DATA EXCERPTS Block Start

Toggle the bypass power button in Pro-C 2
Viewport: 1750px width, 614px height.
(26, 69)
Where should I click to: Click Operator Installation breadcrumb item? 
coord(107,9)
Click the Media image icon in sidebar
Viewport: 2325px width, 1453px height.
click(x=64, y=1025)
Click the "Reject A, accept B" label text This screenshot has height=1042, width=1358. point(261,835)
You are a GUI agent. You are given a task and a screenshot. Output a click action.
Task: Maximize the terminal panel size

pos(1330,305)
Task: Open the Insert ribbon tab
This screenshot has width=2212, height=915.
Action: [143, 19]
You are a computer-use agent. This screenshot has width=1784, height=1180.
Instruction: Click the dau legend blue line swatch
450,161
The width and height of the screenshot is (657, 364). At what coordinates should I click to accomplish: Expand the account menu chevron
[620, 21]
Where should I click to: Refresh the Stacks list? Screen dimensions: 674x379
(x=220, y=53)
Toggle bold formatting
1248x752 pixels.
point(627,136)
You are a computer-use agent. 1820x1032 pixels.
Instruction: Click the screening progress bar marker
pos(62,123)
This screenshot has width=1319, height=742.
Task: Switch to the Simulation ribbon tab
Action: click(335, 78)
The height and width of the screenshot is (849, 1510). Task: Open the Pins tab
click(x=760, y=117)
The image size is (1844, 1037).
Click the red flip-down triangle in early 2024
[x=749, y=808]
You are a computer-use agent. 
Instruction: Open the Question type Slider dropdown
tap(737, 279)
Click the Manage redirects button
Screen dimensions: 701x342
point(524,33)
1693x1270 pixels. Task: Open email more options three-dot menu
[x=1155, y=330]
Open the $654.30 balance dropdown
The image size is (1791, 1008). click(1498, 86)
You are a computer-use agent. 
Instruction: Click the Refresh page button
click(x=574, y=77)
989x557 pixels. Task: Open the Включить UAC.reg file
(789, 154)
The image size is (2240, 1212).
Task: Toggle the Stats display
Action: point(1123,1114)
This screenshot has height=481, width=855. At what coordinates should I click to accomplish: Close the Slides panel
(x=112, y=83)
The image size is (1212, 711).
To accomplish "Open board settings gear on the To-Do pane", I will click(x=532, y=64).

DATA EXCERPTS Block End

## EXERCISE GOAL
All of the records shown above should be reproduced exactly.

## THE ANSWER
Toggle the bypass power button in Pro-C 2
Viewport: 1750px width, 614px height.
(26, 69)
Where should I click to: Click Operator Installation breadcrumb item? 
coord(107,9)
Click the Media image icon in sidebar
Viewport: 2325px width, 1453px height.
click(x=64, y=1025)
Click the "Reject A, accept B" label text This screenshot has height=1042, width=1358. point(261,835)
You are a GUI agent. You are given a task and a screenshot. Output a click action.
Task: Maximize the terminal panel size

pos(1330,305)
Task: Open the Insert ribbon tab
This screenshot has width=2212, height=915.
Action: [143, 19]
You are a computer-use agent. This screenshot has width=1784, height=1180.
Instruction: Click the dau legend blue line swatch
450,161
The width and height of the screenshot is (657, 364). At what coordinates should I click to accomplish: Expand the account menu chevron
[620, 21]
Where should I click to: Refresh the Stacks list? Screen dimensions: 674x379
(x=220, y=53)
Toggle bold formatting
1248x752 pixels.
point(627,136)
You are a computer-use agent. 1820x1032 pixels.
Instruction: Click the screening progress bar marker
pos(62,123)
This screenshot has width=1319, height=742.
Task: Switch to the Simulation ribbon tab
Action: click(335, 78)
The height and width of the screenshot is (849, 1510). Task: Open the Pins tab
click(x=760, y=117)
The image size is (1844, 1037).
Click the red flip-down triangle in early 2024
[x=749, y=808]
You are a computer-use agent. 
Instruction: Open the Question type Slider dropdown
tap(737, 279)
Click the Manage redirects button
Screen dimensions: 701x342
point(524,33)
1693x1270 pixels. Task: Open email more options three-dot menu
[x=1155, y=330]
Open the $654.30 balance dropdown
The image size is (1791, 1008). click(1498, 86)
You are a computer-use agent. 
Instruction: Click the Refresh page button
click(x=574, y=77)
989x557 pixels. Task: Open the Включить UAC.reg file
(789, 154)
The image size is (2240, 1212).
Task: Toggle the Stats display
Action: point(1123,1114)
This screenshot has height=481, width=855. At what coordinates should I click to accomplish: Close the Slides panel
(x=112, y=83)
The image size is (1212, 711).
To accomplish "Open board settings gear on the To-Do pane", I will click(x=532, y=64).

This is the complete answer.